The “Almighty AI” (AGI, ASI, singularity, SkyNet, Vaal, Landru, etc.) that will take over has been “a few years away” since the 1950s. For even this LLM-driven AI hype cycle, the goal post for AGI (artificial general intelligence) keeps moving a few years further away since 2022 (when ChatGPT burst onto the public scene).

Be thankful that goal post is still moving—some day, it might not move anymore. Those reprieves are a gift from the Universe. For God’s sake, take it!

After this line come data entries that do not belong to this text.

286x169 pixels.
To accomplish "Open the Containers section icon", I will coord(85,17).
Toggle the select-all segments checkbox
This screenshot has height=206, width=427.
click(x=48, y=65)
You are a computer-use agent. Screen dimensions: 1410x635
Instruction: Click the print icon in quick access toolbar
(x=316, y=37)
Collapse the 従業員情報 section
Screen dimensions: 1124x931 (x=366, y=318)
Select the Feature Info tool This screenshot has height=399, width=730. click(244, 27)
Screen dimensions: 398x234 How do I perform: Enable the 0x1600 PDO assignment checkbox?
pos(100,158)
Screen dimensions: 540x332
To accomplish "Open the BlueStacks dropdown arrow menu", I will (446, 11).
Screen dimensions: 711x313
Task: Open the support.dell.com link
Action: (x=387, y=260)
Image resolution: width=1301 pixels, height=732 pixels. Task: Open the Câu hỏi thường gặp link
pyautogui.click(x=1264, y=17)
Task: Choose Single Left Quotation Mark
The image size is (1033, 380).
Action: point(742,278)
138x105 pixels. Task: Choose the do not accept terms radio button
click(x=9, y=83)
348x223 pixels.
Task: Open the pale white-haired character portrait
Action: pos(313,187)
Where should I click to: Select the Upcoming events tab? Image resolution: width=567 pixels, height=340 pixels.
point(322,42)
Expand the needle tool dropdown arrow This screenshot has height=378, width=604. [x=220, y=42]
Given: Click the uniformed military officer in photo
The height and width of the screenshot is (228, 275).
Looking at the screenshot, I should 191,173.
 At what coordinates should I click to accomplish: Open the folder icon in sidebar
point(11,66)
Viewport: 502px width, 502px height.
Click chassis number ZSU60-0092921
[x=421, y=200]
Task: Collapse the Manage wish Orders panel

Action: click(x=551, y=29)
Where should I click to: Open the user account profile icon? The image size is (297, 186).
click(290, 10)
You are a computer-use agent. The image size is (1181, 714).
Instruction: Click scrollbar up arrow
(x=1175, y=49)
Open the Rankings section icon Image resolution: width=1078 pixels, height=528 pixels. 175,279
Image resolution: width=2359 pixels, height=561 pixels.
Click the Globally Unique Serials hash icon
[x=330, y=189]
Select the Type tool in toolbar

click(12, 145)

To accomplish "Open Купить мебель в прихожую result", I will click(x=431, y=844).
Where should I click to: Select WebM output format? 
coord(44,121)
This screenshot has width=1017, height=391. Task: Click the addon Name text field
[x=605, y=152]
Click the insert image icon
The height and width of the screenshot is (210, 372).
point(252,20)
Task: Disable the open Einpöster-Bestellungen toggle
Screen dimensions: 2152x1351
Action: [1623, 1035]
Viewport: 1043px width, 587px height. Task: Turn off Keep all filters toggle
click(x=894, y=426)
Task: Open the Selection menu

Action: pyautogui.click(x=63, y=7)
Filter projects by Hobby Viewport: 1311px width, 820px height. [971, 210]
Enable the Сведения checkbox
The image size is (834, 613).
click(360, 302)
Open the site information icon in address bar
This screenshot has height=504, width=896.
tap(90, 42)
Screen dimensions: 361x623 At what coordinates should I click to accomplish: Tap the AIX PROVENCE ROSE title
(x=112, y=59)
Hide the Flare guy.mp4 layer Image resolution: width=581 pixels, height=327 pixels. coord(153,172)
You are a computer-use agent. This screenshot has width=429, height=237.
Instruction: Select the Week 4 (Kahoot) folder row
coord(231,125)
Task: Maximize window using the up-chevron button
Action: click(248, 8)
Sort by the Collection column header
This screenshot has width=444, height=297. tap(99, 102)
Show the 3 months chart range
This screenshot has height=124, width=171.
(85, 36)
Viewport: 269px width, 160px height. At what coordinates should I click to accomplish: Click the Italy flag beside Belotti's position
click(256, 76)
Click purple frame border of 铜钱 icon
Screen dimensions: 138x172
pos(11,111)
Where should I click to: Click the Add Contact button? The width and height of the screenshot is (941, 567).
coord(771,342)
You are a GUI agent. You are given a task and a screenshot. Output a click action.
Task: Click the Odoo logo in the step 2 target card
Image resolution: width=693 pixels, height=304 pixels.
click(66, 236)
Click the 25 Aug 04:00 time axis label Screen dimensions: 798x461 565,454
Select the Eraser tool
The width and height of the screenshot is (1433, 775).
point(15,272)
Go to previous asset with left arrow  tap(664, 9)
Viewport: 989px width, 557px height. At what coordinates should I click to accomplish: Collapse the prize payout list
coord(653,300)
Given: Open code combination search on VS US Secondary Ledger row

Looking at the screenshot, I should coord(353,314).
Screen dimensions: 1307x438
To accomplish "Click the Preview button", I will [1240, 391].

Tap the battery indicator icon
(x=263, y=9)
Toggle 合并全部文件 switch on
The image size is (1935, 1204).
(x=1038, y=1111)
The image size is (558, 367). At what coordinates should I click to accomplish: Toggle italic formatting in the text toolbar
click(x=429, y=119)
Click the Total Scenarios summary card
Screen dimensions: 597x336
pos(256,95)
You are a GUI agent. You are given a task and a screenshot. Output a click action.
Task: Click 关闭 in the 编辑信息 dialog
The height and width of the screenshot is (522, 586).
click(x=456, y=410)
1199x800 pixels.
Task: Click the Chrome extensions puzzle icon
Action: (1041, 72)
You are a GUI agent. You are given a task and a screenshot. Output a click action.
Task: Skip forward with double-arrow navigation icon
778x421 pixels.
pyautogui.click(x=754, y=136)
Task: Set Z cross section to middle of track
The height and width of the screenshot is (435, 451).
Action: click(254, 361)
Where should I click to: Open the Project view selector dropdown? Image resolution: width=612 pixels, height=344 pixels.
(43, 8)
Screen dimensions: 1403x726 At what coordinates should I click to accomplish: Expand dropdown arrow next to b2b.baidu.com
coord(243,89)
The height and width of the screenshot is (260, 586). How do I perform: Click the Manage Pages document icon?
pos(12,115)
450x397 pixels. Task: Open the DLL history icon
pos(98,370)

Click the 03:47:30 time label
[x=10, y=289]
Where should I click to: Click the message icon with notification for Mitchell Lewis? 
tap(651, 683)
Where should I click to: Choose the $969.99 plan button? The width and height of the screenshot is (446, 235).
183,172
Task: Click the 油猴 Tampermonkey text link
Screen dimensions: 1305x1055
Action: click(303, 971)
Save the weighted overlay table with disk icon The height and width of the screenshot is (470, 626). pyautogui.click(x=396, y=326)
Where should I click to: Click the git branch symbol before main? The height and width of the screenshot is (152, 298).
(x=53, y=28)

  • Learn how to learn. I tend to like what Andrew Huberman says about learning.
  • Build your ability to alternate between focus to explore, and your patience (delayed gratification).
  • Internalize that the world we live in is complex, which means nothing is certain—at least to us 4D space-time creatures. Everything we’re told and choose to believe is a probability. Think Bayesian, always. Periodically rebuild your beliefs—P(A)—from scratch, just like taking a periodic physical inventory of a warehouse.
  • Like being mindful over everything you eat, be even more mindful of everything your brain is consuming.
  • Find the way to be the master of your unique combination of attributes—find your own way to get in the zone.
  • Live with the intensity that will shine throughout all higher dimensions of reality.

For the people just starting out in their careers, I can imagine that in this era of AI, the whole world can seem like the pineapple industry was to me when I was starting out. For me, that was a blessing in disguise for someone with the heart of a warrior and the sense to see through crap. At the same time, these things called PCs began to spread like these things called LLMs are today! Finding a path today is much trickier than it was with PCs for me. That’s all the more reason to be 100% self-aware, and all the more that needs to be done to ensure this is done the way our awareness knows is the right way.